● INPUT:
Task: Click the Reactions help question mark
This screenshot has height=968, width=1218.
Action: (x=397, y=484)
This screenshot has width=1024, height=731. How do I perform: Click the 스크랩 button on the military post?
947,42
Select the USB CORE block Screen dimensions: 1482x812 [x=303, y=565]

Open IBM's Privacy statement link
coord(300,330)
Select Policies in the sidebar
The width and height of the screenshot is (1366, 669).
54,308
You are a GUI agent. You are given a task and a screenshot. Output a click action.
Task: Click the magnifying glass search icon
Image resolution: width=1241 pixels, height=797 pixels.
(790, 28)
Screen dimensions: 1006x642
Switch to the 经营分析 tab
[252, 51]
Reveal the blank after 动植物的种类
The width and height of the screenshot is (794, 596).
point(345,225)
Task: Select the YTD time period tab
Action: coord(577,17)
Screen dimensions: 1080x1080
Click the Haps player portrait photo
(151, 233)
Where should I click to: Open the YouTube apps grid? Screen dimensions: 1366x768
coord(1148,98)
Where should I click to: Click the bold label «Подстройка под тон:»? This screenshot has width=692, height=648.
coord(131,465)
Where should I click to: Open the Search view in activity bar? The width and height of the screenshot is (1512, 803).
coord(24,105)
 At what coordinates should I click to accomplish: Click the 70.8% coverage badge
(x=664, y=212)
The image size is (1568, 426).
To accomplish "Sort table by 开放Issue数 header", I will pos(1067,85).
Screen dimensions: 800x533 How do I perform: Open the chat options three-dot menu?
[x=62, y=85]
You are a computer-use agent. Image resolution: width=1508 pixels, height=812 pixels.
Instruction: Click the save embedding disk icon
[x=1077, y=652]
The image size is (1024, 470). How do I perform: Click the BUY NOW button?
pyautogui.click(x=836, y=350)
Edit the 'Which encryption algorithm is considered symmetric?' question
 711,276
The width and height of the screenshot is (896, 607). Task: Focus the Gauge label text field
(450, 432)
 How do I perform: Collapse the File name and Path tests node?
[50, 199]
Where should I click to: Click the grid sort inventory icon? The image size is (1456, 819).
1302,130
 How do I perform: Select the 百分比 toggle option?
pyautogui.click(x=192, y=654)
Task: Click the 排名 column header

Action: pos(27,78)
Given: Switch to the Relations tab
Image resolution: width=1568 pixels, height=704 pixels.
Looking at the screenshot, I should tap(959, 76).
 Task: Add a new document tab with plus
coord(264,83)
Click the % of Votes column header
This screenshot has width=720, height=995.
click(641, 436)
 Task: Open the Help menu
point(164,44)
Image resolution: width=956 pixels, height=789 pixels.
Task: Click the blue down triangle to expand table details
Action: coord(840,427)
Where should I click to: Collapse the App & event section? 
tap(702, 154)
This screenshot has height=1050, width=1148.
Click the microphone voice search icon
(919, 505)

● TASK OBJECTIVE: Line by line, transcribe all of the records exactly.

● ANSWER BELOW:
Task: Click the Reactions help question mark
This screenshot has height=968, width=1218.
Action: (x=397, y=484)
This screenshot has width=1024, height=731. How do I perform: Click the 스크랩 button on the military post?
947,42
Select the USB CORE block Screen dimensions: 1482x812 [x=303, y=565]

Open IBM's Privacy statement link
coord(300,330)
Select Policies in the sidebar
The width and height of the screenshot is (1366, 669).
54,308
You are a GUI agent. You are given a task and a screenshot. Output a click action.
Task: Click the magnifying glass search icon
Image resolution: width=1241 pixels, height=797 pixels.
(790, 28)
Screen dimensions: 1006x642
Switch to the 经营分析 tab
[252, 51]
Reveal the blank after 动植物的种类
The width and height of the screenshot is (794, 596).
point(345,225)
Task: Select the YTD time period tab
Action: coord(577,17)
Screen dimensions: 1080x1080
Click the Haps player portrait photo
(151, 233)
Where should I click to: Open the YouTube apps grid? Screen dimensions: 1366x768
coord(1148,98)
Where should I click to: Click the bold label «Подстройка под тон:»? This screenshot has width=692, height=648.
coord(131,465)
Where should I click to: Open the Search view in activity bar? The width and height of the screenshot is (1512, 803).
coord(24,105)
 At what coordinates should I click to accomplish: Click the 70.8% coverage badge
(x=664, y=212)
The image size is (1568, 426).
To accomplish "Sort table by 开放Issue数 header", I will pos(1067,85).
Screen dimensions: 800x533 How do I perform: Open the chat options three-dot menu?
[x=62, y=85]
You are a computer-use agent. Image resolution: width=1508 pixels, height=812 pixels.
Instruction: Click the save embedding disk icon
[x=1077, y=652]
The image size is (1024, 470). How do I perform: Click the BUY NOW button?
pyautogui.click(x=836, y=350)
Edit the 'Which encryption algorithm is considered symmetric?' question
 711,276
The width and height of the screenshot is (896, 607). Task: Focus the Gauge label text field
(450, 432)
 How do I perform: Collapse the File name and Path tests node?
[50, 199]
Where should I click to: Click the grid sort inventory icon? The image size is (1456, 819).
1302,130
 How do I perform: Select the 百分比 toggle option?
pyautogui.click(x=192, y=654)
Task: Click the 排名 column header

Action: pos(27,78)
Given: Switch to the Relations tab
Image resolution: width=1568 pixels, height=704 pixels.
Looking at the screenshot, I should tap(959, 76).
 Task: Add a new document tab with plus
coord(264,83)
Click the % of Votes column header
This screenshot has width=720, height=995.
click(641, 436)
 Task: Open the Help menu
point(164,44)
Image resolution: width=956 pixels, height=789 pixels.
Task: Click the blue down triangle to expand table details
Action: coord(840,427)
Where should I click to: Collapse the App & event section? 
tap(702, 154)
This screenshot has height=1050, width=1148.
Click the microphone voice search icon
(919, 505)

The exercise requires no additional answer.